After my annual foray to talk to real estate groups in Canada where lender prudence encouraged by regulator oversight has helped keep commercial property markets in equilibrium for the past two decades, I returned to the USA and read in the New York Times about how retailers like Wal-Mart and Home Depot have developed shadow banking schemes to extend credit at higher than average credit card interest rates to folks with low credit scores. The idea, of course, is to boost sales just as regulators here have tightened the screws on bank consumer lending practices to avoid the pitfalls of people buying things that they cannot afford—remember five years ago like the sub-prime mortgage crisis. And so what will happen? Many of these cash strapped buyers, who never should have been extended this credit, will eventually default on their credit card balances or consumer loans. Do we ever learn?
The answer seems to be no. In the panel discussion after my Emerging Trends presentation in New York last week one of the participants matter-of-factly stated that we were bound to make the same lending mistakes in the commercial markets, maybe sooner than later. Nobody argued as everyone noted how lenders characteristically have begun expanding loan to value ratios and reducing equity requirements. The CMBS market haltingly tries a comeback without any reforms to the practices that led to its disastrous over-lending, overleveraging bubble—ratings agencies are still paid by issuers who take loans for fees off lender balance sheets and try to sell them in packages to bond buyers who essentially don’t have a clue about the underlying collateral of the securities they are buying.
And now it appears investors flush with capital and priced out of gateway markets or core apartments head into secondary and tertiary markets “chasing yield.” This gambit can work early on for buyers of the handful of quality properties in these markets. They purchase at relatively high cap rates and can score on the income returns alone. Problems quickly follow when purchasers start driving down cap rates on more commodity properties. Thin fundamentals in these markets generally cannot support enough demand to boost occupancies or rents, and when the cycle turns down, owners get hammered. The risk magnifies today in light of the threat of interest rates eventually reverting toward the mean during holding periods, compromising exit cap rates.
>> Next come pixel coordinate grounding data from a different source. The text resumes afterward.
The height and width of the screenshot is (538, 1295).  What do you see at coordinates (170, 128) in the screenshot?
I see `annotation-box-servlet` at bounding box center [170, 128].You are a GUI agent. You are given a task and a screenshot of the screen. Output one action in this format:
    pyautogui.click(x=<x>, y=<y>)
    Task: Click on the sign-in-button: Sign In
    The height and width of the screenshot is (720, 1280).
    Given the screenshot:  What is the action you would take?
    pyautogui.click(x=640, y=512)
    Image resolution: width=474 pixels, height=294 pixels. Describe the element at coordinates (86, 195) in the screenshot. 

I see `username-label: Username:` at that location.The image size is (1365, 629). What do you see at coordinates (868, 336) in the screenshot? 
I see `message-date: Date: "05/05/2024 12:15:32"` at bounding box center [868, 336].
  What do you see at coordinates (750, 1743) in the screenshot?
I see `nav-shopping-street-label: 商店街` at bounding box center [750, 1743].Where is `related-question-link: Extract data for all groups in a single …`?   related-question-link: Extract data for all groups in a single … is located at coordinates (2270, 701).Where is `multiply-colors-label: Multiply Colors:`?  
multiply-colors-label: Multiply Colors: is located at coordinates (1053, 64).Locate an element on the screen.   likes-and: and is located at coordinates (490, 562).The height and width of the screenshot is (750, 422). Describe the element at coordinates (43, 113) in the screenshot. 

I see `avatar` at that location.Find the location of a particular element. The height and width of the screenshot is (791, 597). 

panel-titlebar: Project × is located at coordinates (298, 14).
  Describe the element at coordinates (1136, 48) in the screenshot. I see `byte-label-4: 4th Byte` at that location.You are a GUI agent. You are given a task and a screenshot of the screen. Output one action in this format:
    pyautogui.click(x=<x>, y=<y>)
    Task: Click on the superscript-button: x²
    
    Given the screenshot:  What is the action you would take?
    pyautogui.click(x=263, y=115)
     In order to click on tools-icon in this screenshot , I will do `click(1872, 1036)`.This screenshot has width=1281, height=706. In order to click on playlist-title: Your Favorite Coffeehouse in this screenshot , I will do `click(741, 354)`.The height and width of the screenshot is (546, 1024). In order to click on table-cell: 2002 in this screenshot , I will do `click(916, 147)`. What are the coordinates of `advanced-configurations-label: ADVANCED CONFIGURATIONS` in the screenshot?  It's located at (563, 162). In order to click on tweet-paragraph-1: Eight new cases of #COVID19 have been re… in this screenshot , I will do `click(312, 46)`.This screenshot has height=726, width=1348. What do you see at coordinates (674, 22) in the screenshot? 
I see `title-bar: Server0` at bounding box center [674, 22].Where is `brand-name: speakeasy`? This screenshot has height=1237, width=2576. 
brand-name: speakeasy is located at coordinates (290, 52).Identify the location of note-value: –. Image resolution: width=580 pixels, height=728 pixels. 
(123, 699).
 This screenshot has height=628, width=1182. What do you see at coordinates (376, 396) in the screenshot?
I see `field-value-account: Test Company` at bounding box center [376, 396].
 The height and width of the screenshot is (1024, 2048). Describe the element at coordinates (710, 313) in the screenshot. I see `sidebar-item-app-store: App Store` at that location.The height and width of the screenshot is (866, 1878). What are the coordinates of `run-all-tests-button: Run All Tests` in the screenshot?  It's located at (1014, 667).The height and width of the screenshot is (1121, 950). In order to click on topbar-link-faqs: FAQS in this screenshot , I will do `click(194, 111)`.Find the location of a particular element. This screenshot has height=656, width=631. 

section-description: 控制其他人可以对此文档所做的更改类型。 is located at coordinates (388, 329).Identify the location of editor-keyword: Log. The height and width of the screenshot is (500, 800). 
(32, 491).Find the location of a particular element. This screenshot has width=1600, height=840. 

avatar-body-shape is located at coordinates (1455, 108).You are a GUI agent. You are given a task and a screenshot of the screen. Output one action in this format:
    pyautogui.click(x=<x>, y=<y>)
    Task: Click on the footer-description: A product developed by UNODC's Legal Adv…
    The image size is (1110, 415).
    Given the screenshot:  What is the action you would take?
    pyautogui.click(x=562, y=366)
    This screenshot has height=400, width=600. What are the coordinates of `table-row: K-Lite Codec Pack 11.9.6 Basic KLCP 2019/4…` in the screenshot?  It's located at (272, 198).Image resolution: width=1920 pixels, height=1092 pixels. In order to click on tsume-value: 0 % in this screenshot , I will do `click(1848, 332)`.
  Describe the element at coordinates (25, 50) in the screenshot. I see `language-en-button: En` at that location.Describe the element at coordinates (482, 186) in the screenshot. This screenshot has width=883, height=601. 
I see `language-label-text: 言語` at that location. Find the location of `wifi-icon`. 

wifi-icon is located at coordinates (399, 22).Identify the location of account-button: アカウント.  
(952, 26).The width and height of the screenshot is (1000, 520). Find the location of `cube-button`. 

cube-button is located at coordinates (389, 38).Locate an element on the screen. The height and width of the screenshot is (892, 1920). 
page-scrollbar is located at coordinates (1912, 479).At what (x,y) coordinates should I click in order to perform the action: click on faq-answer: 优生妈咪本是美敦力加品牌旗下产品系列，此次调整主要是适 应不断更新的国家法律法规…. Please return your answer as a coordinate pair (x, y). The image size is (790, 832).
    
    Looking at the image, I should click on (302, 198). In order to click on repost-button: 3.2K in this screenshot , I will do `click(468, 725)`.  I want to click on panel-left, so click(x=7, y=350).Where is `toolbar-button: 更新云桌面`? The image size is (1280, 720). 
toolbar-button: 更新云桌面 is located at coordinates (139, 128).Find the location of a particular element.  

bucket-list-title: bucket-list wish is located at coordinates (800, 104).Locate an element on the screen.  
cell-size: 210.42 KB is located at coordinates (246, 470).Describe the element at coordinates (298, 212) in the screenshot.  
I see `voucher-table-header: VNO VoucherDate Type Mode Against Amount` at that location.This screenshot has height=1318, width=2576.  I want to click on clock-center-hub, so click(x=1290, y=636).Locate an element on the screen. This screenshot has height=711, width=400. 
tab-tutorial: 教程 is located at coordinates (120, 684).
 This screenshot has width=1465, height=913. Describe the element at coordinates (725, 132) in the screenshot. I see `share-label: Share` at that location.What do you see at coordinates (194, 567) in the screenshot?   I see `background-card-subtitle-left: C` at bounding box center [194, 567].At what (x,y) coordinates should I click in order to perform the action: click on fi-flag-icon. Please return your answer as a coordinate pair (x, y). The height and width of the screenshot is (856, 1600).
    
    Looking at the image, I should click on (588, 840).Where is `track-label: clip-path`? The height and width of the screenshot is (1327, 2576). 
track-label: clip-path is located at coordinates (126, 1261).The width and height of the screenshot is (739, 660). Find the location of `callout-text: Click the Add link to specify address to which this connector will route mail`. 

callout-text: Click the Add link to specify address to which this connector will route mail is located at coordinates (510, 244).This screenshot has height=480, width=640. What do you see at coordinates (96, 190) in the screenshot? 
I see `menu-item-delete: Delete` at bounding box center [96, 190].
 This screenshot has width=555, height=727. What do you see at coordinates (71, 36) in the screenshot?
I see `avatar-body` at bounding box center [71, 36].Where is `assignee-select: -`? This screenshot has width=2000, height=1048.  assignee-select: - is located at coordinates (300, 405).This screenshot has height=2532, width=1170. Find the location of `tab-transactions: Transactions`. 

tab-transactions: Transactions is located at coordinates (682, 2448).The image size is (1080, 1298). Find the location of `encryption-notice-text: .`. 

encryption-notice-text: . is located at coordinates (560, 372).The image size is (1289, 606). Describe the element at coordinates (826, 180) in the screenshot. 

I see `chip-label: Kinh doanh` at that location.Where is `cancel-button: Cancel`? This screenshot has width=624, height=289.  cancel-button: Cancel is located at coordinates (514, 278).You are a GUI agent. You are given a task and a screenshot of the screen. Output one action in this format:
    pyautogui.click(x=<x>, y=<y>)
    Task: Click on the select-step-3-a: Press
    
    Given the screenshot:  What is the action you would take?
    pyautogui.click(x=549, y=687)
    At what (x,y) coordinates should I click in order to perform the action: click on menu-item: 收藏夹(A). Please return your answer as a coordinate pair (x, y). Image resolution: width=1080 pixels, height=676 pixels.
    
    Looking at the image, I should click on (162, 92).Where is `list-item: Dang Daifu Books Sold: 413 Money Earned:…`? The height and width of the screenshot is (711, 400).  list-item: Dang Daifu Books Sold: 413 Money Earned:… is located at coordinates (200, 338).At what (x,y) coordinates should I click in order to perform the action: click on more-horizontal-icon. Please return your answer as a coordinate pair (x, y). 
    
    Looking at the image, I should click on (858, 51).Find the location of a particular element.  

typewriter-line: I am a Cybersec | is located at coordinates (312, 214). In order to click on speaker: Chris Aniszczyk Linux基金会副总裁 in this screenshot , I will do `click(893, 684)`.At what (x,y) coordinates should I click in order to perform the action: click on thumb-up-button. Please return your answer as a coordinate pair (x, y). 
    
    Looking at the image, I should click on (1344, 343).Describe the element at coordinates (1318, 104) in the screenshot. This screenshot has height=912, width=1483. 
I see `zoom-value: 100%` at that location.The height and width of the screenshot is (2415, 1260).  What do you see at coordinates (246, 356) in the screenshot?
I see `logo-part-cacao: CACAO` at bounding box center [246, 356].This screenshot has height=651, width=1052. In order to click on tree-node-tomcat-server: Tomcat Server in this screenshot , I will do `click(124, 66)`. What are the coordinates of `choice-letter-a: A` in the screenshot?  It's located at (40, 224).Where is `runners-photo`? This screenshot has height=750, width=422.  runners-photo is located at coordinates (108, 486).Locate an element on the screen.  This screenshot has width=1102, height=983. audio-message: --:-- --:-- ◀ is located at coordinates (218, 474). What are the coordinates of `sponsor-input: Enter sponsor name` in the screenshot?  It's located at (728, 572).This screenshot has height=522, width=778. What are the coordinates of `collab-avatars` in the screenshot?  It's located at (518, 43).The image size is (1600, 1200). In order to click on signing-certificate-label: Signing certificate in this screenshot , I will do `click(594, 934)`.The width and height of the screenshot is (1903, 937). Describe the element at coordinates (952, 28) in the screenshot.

And who ends up paying for these missteps—the taxpayer and other consumers otherwise known as us. The end product of our past profligate ways will be on display again in Washington between now and January 1 as government leaders grapple with avoiding economic Armageddon otherwise known as the fiscal cliff. Closing budget deficits and paying down the country’s debt means both higher taxes and spending cuts. It’s unavoidable. That means we all will have less to spend and requires a change in how we live—that means more parsimoniously. If we think we can continue to borrow more of what we don’t have before even tackling the existing mound of debt, we are headed for another quick and disastrous crash.
Will we ever learn? Maybe not until we hit bottom and that’s what we could be courting as if the Great Recession was not enough.